#### AVAILABLE DATA ####

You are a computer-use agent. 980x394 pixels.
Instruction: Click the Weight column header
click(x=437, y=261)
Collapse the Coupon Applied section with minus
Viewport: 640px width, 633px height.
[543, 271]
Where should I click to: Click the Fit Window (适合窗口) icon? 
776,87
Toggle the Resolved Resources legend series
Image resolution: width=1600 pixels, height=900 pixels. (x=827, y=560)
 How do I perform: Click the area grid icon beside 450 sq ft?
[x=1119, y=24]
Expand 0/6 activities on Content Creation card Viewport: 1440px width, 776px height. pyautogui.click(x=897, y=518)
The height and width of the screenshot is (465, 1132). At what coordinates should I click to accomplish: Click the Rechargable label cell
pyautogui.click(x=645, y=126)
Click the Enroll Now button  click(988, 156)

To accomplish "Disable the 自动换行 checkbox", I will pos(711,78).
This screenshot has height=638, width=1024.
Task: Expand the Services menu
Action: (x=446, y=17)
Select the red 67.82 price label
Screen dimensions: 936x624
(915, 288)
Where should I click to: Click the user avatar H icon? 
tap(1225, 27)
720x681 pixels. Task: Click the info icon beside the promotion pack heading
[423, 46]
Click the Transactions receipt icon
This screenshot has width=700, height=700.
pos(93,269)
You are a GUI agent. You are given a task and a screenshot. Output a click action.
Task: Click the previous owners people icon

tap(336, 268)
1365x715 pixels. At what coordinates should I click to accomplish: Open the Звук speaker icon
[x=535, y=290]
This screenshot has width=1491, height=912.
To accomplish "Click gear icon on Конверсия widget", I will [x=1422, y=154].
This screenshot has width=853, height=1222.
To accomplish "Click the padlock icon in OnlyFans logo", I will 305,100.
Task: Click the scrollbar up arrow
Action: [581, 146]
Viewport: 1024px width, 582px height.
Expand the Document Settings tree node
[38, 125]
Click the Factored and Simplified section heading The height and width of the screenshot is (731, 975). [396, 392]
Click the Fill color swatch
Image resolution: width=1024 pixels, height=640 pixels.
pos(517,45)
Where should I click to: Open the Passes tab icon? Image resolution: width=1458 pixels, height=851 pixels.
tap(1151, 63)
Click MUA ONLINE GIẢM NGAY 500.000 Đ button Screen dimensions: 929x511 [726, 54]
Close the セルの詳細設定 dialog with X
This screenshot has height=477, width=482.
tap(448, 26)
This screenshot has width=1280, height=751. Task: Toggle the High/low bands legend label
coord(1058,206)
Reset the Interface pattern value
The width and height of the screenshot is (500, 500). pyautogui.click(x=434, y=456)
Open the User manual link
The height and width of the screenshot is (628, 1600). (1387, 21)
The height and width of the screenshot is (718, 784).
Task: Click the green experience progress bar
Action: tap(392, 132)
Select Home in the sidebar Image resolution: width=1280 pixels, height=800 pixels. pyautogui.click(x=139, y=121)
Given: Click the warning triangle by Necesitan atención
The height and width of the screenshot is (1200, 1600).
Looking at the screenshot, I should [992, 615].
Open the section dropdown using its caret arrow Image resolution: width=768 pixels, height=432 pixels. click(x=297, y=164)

####

EXERCISE:
None of the records may be left out; each is to be restated exactly.

YOUR RESPONSE:
You are a computer-use agent. 980x394 pixels.
Instruction: Click the Weight column header
click(x=437, y=261)
Collapse the Coupon Applied section with minus
Viewport: 640px width, 633px height.
[543, 271]
Where should I click to: Click the Fit Window (适合窗口) icon? 
776,87
Toggle the Resolved Resources legend series
Image resolution: width=1600 pixels, height=900 pixels. (x=827, y=560)
 How do I perform: Click the area grid icon beside 450 sq ft?
[x=1119, y=24]
Expand 0/6 activities on Content Creation card Viewport: 1440px width, 776px height. pyautogui.click(x=897, y=518)
The height and width of the screenshot is (465, 1132). At what coordinates should I click to accomplish: Click the Rechargable label cell
pyautogui.click(x=645, y=126)
Click the Enroll Now button  click(988, 156)

To accomplish "Disable the 自动换行 checkbox", I will pos(711,78).
This screenshot has height=638, width=1024.
Task: Expand the Services menu
Action: (x=446, y=17)
Select the red 67.82 price label
Screen dimensions: 936x624
(915, 288)
Where should I click to: Click the user avatar H icon? 
tap(1225, 27)
720x681 pixels. Task: Click the info icon beside the promotion pack heading
[423, 46]
Click the Transactions receipt icon
This screenshot has width=700, height=700.
pos(93,269)
You are a GUI agent. You are given a task and a screenshot. Output a click action.
Task: Click the previous owners people icon

tap(336, 268)
1365x715 pixels. At what coordinates should I click to accomplish: Open the Звук speaker icon
[x=535, y=290]
This screenshot has width=1491, height=912.
To accomplish "Click gear icon on Конверсия widget", I will [x=1422, y=154].
This screenshot has width=853, height=1222.
To accomplish "Click the padlock icon in OnlyFans logo", I will 305,100.
Task: Click the scrollbar up arrow
Action: [581, 146]
Viewport: 1024px width, 582px height.
Expand the Document Settings tree node
[38, 125]
Click the Factored and Simplified section heading The height and width of the screenshot is (731, 975). [396, 392]
Click the Fill color swatch
Image resolution: width=1024 pixels, height=640 pixels.
pos(517,45)
Where should I click to: Open the Passes tab icon? Image resolution: width=1458 pixels, height=851 pixels.
tap(1151, 63)
Click MUA ONLINE GIẢM NGAY 500.000 Đ button Screen dimensions: 929x511 [726, 54]
Close the セルの詳細設定 dialog with X
This screenshot has height=477, width=482.
tap(448, 26)
This screenshot has width=1280, height=751. Task: Toggle the High/low bands legend label
coord(1058,206)
Reset the Interface pattern value
The width and height of the screenshot is (500, 500). pyautogui.click(x=434, y=456)
Open the User manual link
The height and width of the screenshot is (628, 1600). (1387, 21)
The height and width of the screenshot is (718, 784).
Task: Click the green experience progress bar
Action: tap(392, 132)
Select Home in the sidebar Image resolution: width=1280 pixels, height=800 pixels. pyautogui.click(x=139, y=121)
Given: Click the warning triangle by Necesitan atención
The height and width of the screenshot is (1200, 1600).
Looking at the screenshot, I should [992, 615].
Open the section dropdown using its caret arrow Image resolution: width=768 pixels, height=432 pixels. click(x=297, y=164)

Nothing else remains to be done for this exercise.